Feuz: "Das zeichnet Mayer aus"
Ins selbe Horn bläst Feuz. "Es sind noch drei Abfahrten, da ist noch viel offen, da kann noch sehr viel passieren. Das ist noch ein Drittel der Saison vor uns. Dominik würde ich definitiv nicht abschreiben. Wenn er zweimal gewinnt oder zweimal vor uns liegt, dann ist er voll im Kampf dabei. Ich glaube, dass das nicht nur ein Duell ist, sondern ein Dreikampf", sagt der Schweizer nach dem Training am Donnerstag, das Paris gewann.

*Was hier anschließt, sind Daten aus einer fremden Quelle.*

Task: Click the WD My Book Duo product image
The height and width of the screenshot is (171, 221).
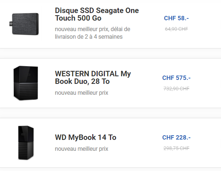Action: (x=25, y=83)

Für Feuz lief es weit besser als am Vortag, allerdings darf man sich nie sicher sein, wieviel Bluff dabei ist. "Heute war das Training tadellos, gestern habe ich mich überhaupt nicht wohlgefühlt. Wellen sind nicht so meine Stärke. Man kann aber nicht sagen, dass mir die Strecke überhaupt nicht liegt. Im Vorjahr war ich auf etwas verkürzter Strecke Zweiter. Aber 2015, als Mayer gewann, bin ich zwei Sekunden hintenachgefahren. Es ist also sehr viel möglich."
Mit einer Kugelentscheidung bereits auf dem Zwölferkogel rechnet Feuz nicht. "Dass ich den Vorsprung auf über hundert Punkte ausbaue, bezweifle ich ehrlich gesagt. Was ich nicht hoffe, ist, dass Matthias hundert Punkte vor mir liegt vor Lenzerheide."
Was die Vorteile von Mayer sind? "Sein Speed, seine Siege natürlich. Er ist nicht nur konstant, sondern er fährt sehr risikohaft, das zeichnet ihn aus. Er kann auf den schwierigsten Strecken sehr viel riskieren und gewinnt dann eben solche Rennen auch."
Als dreifacher Gewinner der Abfahrtskugel und dem für ihn bescheidenen Saisonstart (Ränge 6, 3, 10) findet es Feuz "cool", dass er noch um das Kristall mitkämpft. Der Gewinn beider Abfahrten in Kitzbühel und Platz zwei in Garmisch-Partenkirchen brachten ihn in die Pole Position.
"Ich habe ehrlich gesagt nicht mehr damit gerechnet. Jetzt bin ich sogar leicht vorne. Aber ich verkopfe mich nicht deshalb, ich habe drei Kugeln, alles andere kommt, wie es kommt."
Kriechmayr bescheinigt Mayer "Superverfassung"
Weltmeister Vincent Kriechmayr hat nach einer mäßigen Abfahrtssaison keine Chance mehr auf die Kugel, um die Podestränge will er auf der WM-Strecke von 2025 aber freilich fighten. "Natürlich will ich das, unser ganzes Team will das", sagt der Oberösterreicher.
Das Geschehen um den Disziplinsieg verfolgt er gespannt mit. "Mothl ist in einer Superverfassung, ich würde es ihm wünschen. Aber es spricht auch vieles für Beat. Er war in den letzten vier, fünf Jahren das Maß aller Dinge. Wer auch immer sich durchsetzt, hat es sich verdient."
Vielversprechende Trainingsleistungen zeigt aus dem ÖSV-Team auch Max Franz, der auf eine Fahrt hofft, wo mal "kein Blödsinn" passiert. Für Freitag ist Niederschlag angesagt.